[Start MATERIAL SHOWN]
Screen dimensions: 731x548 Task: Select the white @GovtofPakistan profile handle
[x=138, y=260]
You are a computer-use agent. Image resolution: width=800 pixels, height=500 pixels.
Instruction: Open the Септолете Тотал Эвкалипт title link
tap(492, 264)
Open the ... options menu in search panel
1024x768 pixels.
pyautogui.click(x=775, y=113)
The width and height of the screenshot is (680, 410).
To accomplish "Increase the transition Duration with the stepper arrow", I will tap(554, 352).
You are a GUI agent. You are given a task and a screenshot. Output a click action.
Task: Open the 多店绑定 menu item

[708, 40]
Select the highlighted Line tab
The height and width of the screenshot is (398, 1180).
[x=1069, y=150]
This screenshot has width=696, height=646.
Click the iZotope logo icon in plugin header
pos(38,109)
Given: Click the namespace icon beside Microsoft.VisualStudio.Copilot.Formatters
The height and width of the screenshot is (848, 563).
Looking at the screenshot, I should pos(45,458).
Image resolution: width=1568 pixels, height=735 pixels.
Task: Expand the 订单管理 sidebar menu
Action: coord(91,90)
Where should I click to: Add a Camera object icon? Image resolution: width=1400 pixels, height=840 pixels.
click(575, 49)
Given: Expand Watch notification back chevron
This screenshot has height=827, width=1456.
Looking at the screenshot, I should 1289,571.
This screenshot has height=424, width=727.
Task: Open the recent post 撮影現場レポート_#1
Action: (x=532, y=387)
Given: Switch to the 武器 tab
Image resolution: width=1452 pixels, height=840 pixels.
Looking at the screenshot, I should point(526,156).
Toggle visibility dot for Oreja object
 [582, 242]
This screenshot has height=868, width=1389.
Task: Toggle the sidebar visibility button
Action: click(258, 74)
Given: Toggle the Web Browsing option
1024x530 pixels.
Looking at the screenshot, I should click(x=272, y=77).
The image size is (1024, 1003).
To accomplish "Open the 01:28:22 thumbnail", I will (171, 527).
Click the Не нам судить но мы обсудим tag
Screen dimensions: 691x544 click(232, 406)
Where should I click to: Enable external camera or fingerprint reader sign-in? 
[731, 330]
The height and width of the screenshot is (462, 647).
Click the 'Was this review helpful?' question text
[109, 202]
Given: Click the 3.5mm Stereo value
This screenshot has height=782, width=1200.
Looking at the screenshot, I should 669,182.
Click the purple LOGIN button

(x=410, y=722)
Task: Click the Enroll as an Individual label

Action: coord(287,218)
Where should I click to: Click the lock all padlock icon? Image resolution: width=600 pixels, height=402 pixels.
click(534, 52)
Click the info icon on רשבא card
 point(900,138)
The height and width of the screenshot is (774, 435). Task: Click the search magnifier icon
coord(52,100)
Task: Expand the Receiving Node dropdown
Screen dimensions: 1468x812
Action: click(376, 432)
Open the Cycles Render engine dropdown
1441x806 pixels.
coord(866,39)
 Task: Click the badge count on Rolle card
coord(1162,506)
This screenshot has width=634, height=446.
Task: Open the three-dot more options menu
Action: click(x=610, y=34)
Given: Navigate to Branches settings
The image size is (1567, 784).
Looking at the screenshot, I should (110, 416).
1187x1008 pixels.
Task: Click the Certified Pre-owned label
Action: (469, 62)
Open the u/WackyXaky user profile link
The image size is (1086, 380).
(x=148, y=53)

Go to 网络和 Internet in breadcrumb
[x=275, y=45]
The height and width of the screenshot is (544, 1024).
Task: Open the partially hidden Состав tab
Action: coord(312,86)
[End MATERIAL SHOWN]
* [WHAT IS ASKED]: Rewrite the listing above, putting "Where do I click to" wherever "Where should I click to" appears and keeping everything else the same.

* [RESPONSE TO THIS TASK]:
Screen dimensions: 731x548 Task: Select the white @GovtofPakistan profile handle
[x=138, y=260]
You are a computer-use agent. Image resolution: width=800 pixels, height=500 pixels.
Instruction: Open the Септолете Тотал Эвкалипт title link
tap(492, 264)
Open the ... options menu in search panel
1024x768 pixels.
pyautogui.click(x=775, y=113)
The width and height of the screenshot is (680, 410).
To accomplish "Increase the transition Duration with the stepper arrow", I will tap(554, 352).
You are a GUI agent. You are given a task and a screenshot. Output a click action.
Task: Open the 多店绑定 menu item

[708, 40]
Select the highlighted Line tab
The height and width of the screenshot is (398, 1180).
[x=1069, y=150]
This screenshot has width=696, height=646.
Click the iZotope logo icon in plugin header
pos(38,109)
Given: Click the namespace icon beside Microsoft.VisualStudio.Copilot.Formatters
The height and width of the screenshot is (848, 563).
Looking at the screenshot, I should pos(45,458).
Image resolution: width=1568 pixels, height=735 pixels.
Task: Expand the 订单管理 sidebar menu
Action: coord(91,90)
Where do I click to: Add a Camera object icon? Image resolution: width=1400 pixels, height=840 pixels.
click(575, 49)
Given: Expand Watch notification back chevron
This screenshot has height=827, width=1456.
Looking at the screenshot, I should 1289,571.
This screenshot has height=424, width=727.
Task: Open the recent post 撮影現場レポート_#1
Action: (x=532, y=387)
Given: Switch to the 武器 tab
Image resolution: width=1452 pixels, height=840 pixels.
Looking at the screenshot, I should point(526,156).
Toggle visibility dot for Oreja object
 [582, 242]
This screenshot has height=868, width=1389.
Task: Toggle the sidebar visibility button
Action: click(258, 74)
Given: Toggle the Web Browsing option
1024x530 pixels.
Looking at the screenshot, I should click(x=272, y=77).
The image size is (1024, 1003).
To accomplish "Open the 01:28:22 thumbnail", I will (171, 527).
Click the Не нам судить но мы обсудим tag
Screen dimensions: 691x544 click(232, 406)
Where do I click to: Enable external camera or fingerprint reader sign-in? 
[731, 330]
The height and width of the screenshot is (462, 647).
Click the 'Was this review helpful?' question text
[109, 202]
Given: Click the 3.5mm Stereo value
This screenshot has height=782, width=1200.
Looking at the screenshot, I should 669,182.
Click the purple LOGIN button

(x=410, y=722)
Task: Click the Enroll as an Individual label

Action: coord(287,218)
Where do I click to: Click the lock all padlock icon? Image resolution: width=600 pixels, height=402 pixels.
click(534, 52)
Click the info icon on רשבא card
 point(900,138)
The height and width of the screenshot is (774, 435). Task: Click the search magnifier icon
coord(52,100)
Task: Expand the Receiving Node dropdown
Screen dimensions: 1468x812
Action: click(376, 432)
Open the Cycles Render engine dropdown
1441x806 pixels.
coord(866,39)
 Task: Click the badge count on Rolle card
coord(1162,506)
This screenshot has width=634, height=446.
Task: Open the three-dot more options menu
Action: click(x=610, y=34)
Given: Navigate to Branches settings
The image size is (1567, 784).
Looking at the screenshot, I should (110, 416).
1187x1008 pixels.
Task: Click the Certified Pre-owned label
Action: (469, 62)
Open the u/WackyXaky user profile link
The image size is (1086, 380).
(x=148, y=53)

Go to 网络和 Internet in breadcrumb
[x=275, y=45]
The height and width of the screenshot is (544, 1024).
Task: Open the partially hidden Состав tab
Action: coord(312,86)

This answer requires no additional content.